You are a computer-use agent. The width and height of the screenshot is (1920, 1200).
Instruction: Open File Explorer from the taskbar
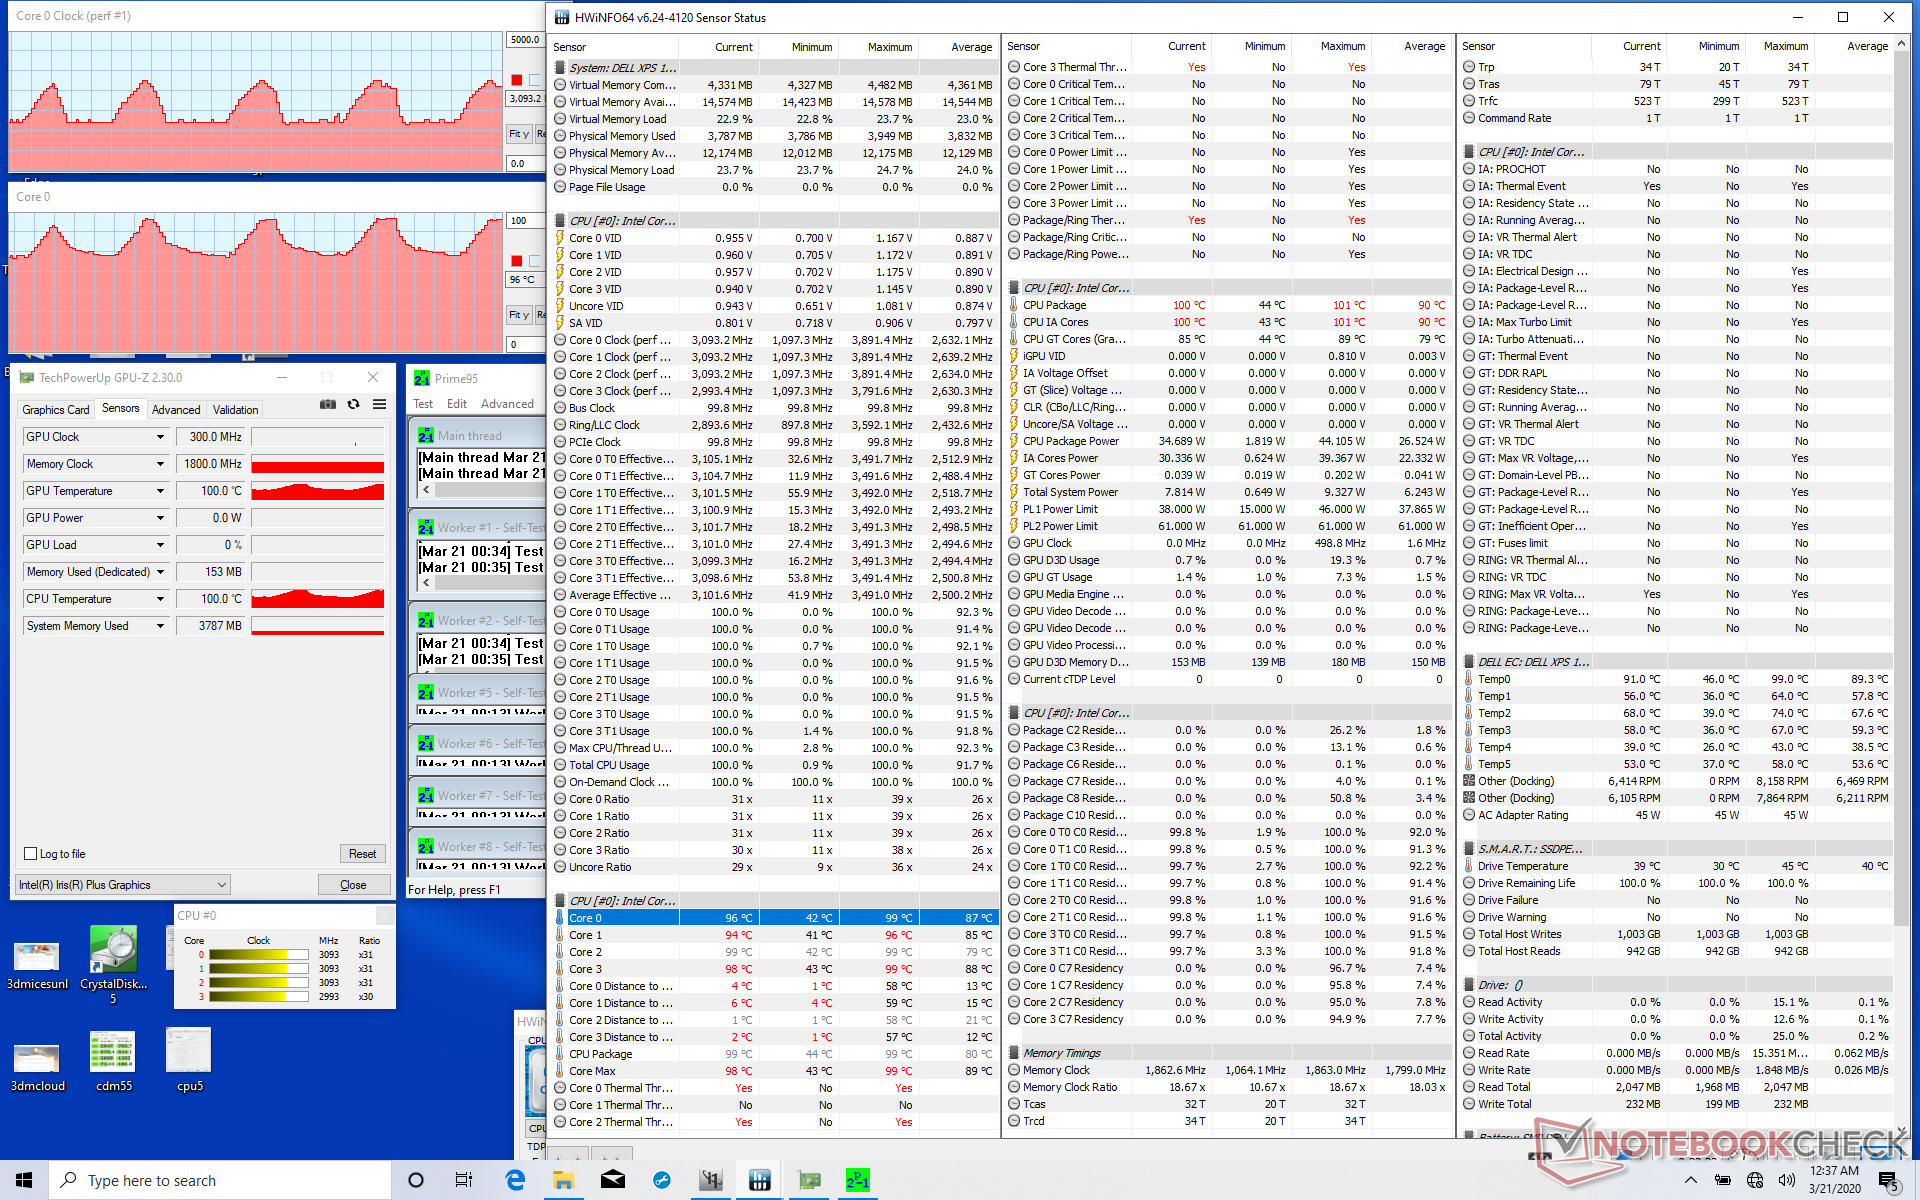564,1180
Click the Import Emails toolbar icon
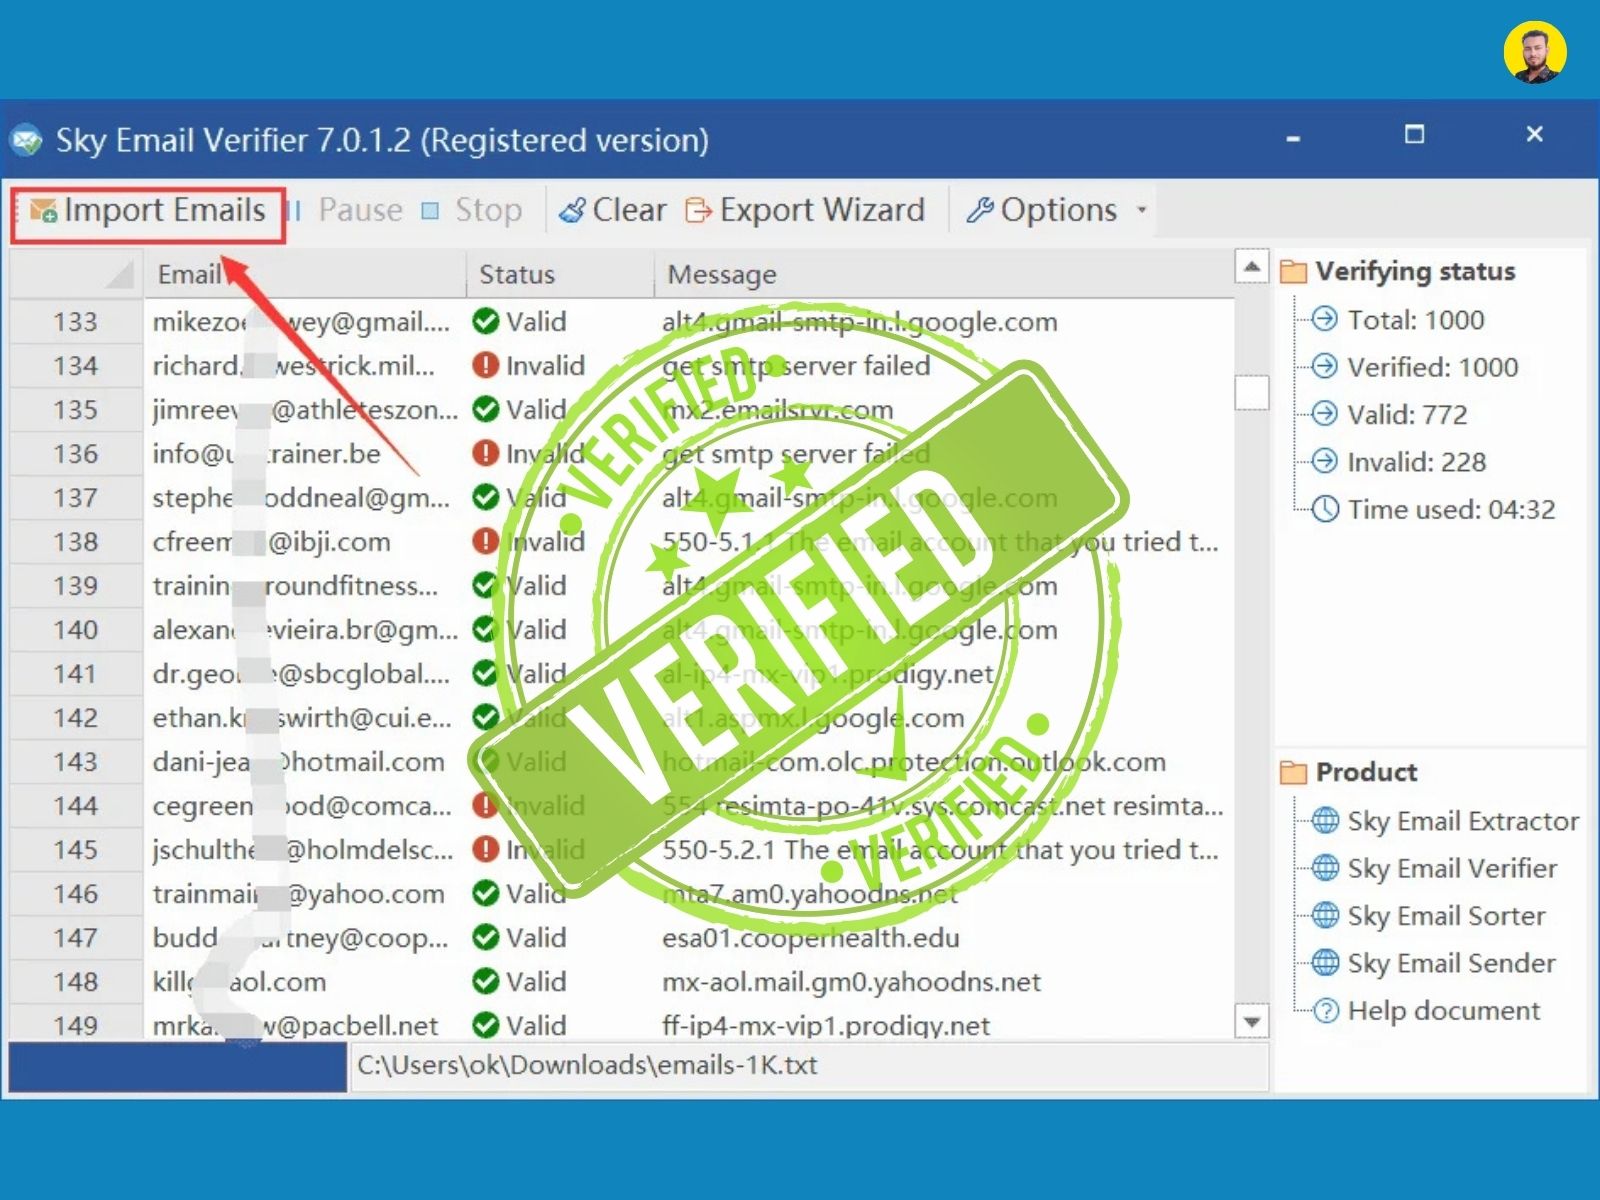 tap(42, 210)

Exercise details: What you print must match the entries exactly, except that no pictures appear.

Response area:
You are a computer-use agent. The width and height of the screenshot is (1920, 1200).
Instruction: Open File Explorer from the taskbar
564,1180
Click the Import Emails toolbar icon
 tap(42, 210)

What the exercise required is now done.